Not totally immovable. I can remember when they used to check for conflict with real world arms. And I'm not sure the resistance to change doesn't come as much from the general population of the Society.

Unknown said...

Hi,

The requirement for the laurel wreath was revisited in 2008. It went out for commentary in May, with the result published in November (http://heraldry.sca.org/loar/2008/11/08-11cl.html).

Secondly, the requirement for unique armory is found in the SCA's Governing Documents. (See http://heraldry.sca.org/sena.html#0.1_GP for the relevant text.) I note that fewer things conflict under the new standards, which have been in place since April 2012. An examination of period cadency steps was done to decide what should/should not count as a substantial difference (such that you only need that one change).

The standards also encourage better armory by disallowing motifs/arrangements not found in period. We've had folks register a single lion recently. :)

Granted, most SCA armory is still much more complicated than what we see in period (barring those wacky Eastern Europeans, Germans, and Tudor English). However, I note that I've done a lot of heraldic consultations in which I've provided examples of righteous period armory. Some submitters want that. Some want their entire life story. We do the best we can.

Will McLean said...

"These standards shall be designed to support the historical re-creations of the Society and to provide sufficient difference from names and armory registered within the Society to avoid undue confusion, to avoid the appearance of unearned honors or false claims, and to provide sufficient difference from historical or fictional personages to prevent offense due to obvious usurpation of identity or armory. "
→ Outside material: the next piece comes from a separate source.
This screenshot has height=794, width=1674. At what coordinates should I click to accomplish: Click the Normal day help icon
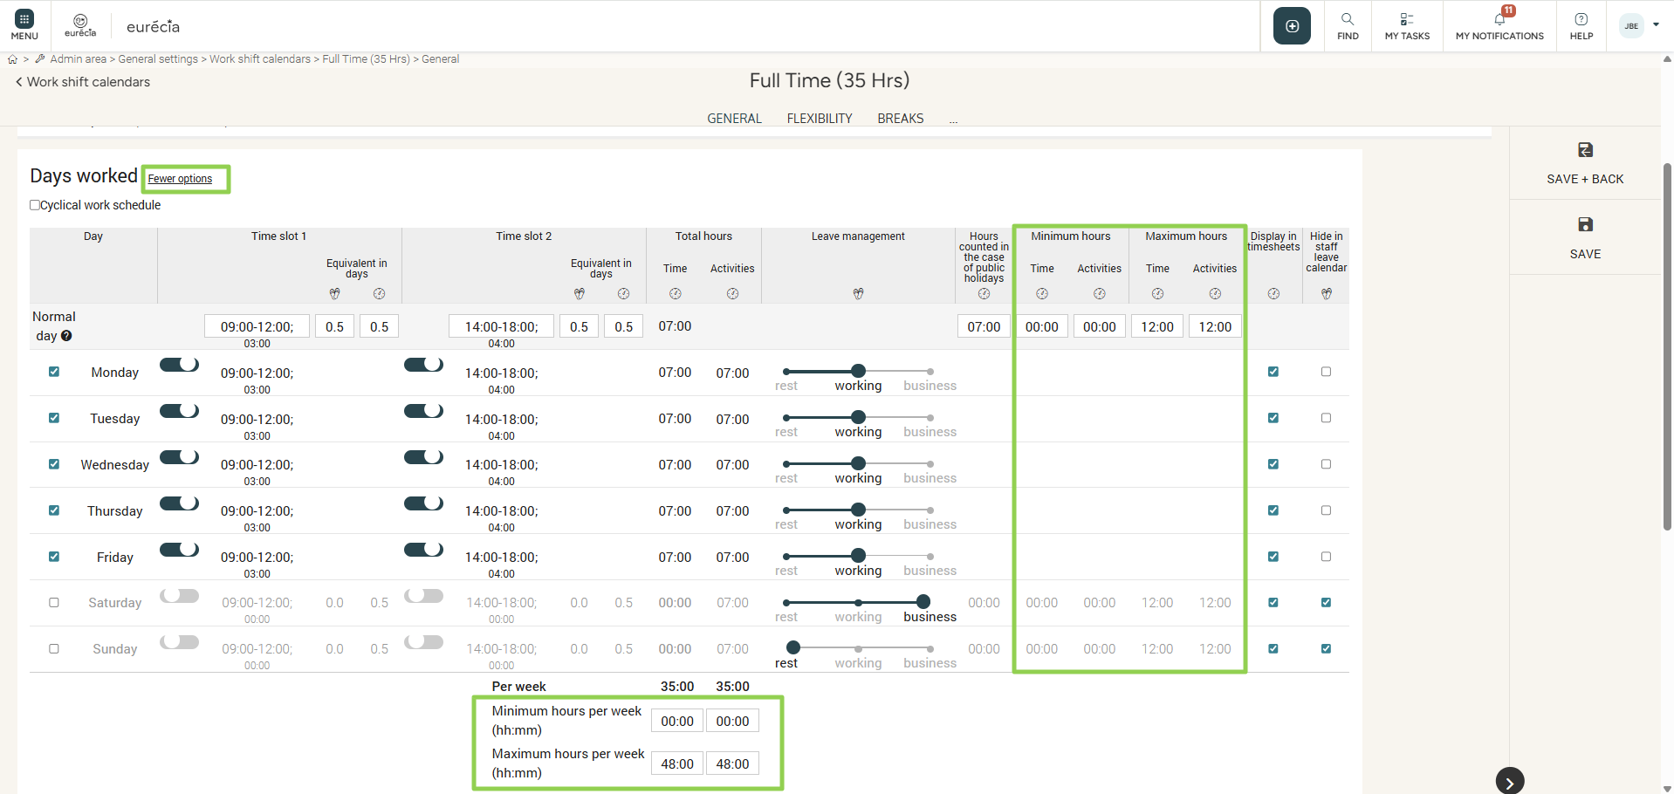pyautogui.click(x=66, y=336)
In my opinion, azure a chevron or and gules a chevron or are different enough to avoid confusion, and such similar designs were often seen in families with no cadency relationship. Our heraldry would be better if we did not treat such arms as conflicting. I will agree that the recent changes are a step in the right direction, and a sign that the heraldic leopard can change its spots.

Unknown said...

Changing the tincture of the field was used as a cadency step in period per Gayre's Heraldic Cadency (which describes mostly English practice). The new standards reflect the more common types of cadency steps (biased to English practice) and ignore the rare ones. The issue was specifically raised, but tt was ultimately decided to continue to treat a change in field tincture as a cadency step.